### [YOUR INSTRUCTIONS]
Return each line below holding the string "computer".

### [DATASET CONTENT]

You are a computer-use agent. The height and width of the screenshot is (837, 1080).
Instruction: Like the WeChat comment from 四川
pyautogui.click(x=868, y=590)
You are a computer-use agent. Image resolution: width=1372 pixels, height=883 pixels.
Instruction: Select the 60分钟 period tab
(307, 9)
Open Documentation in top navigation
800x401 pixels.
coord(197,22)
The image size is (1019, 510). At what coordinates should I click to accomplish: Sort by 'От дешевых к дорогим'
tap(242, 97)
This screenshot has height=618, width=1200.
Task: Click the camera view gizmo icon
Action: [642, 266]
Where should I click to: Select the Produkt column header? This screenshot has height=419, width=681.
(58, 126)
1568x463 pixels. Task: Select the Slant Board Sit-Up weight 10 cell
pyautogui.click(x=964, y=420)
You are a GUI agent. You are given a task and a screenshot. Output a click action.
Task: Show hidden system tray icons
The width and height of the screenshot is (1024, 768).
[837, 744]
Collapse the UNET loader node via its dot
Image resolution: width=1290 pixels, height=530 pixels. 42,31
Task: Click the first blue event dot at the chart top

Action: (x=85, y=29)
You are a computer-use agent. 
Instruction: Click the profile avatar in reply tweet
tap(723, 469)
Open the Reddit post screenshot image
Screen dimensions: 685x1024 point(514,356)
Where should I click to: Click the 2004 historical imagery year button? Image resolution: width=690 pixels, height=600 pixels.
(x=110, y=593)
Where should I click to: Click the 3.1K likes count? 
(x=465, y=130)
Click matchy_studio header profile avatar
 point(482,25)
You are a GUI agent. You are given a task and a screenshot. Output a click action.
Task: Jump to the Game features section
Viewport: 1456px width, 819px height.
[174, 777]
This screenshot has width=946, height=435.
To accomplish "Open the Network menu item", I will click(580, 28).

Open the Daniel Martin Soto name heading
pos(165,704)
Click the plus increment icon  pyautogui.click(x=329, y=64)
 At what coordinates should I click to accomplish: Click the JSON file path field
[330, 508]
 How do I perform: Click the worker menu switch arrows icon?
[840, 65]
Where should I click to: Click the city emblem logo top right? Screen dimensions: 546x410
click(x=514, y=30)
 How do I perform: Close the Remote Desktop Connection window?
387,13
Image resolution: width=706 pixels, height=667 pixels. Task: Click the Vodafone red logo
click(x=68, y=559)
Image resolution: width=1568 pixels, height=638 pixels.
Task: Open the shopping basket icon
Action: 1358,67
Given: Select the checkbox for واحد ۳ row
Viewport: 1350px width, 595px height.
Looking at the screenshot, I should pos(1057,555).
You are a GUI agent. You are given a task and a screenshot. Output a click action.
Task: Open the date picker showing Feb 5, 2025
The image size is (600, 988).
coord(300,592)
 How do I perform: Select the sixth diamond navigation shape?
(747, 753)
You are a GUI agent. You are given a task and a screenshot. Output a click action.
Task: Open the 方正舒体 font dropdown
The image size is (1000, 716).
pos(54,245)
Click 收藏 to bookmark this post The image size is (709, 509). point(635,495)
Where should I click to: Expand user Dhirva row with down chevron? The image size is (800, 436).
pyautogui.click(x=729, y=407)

### [OUTPUT]
You are a computer-use agent. The height and width of the screenshot is (837, 1080).
You are a computer-use agent. Image resolution: width=1372 pixels, height=883 pixels.
You are a computer-use agent. 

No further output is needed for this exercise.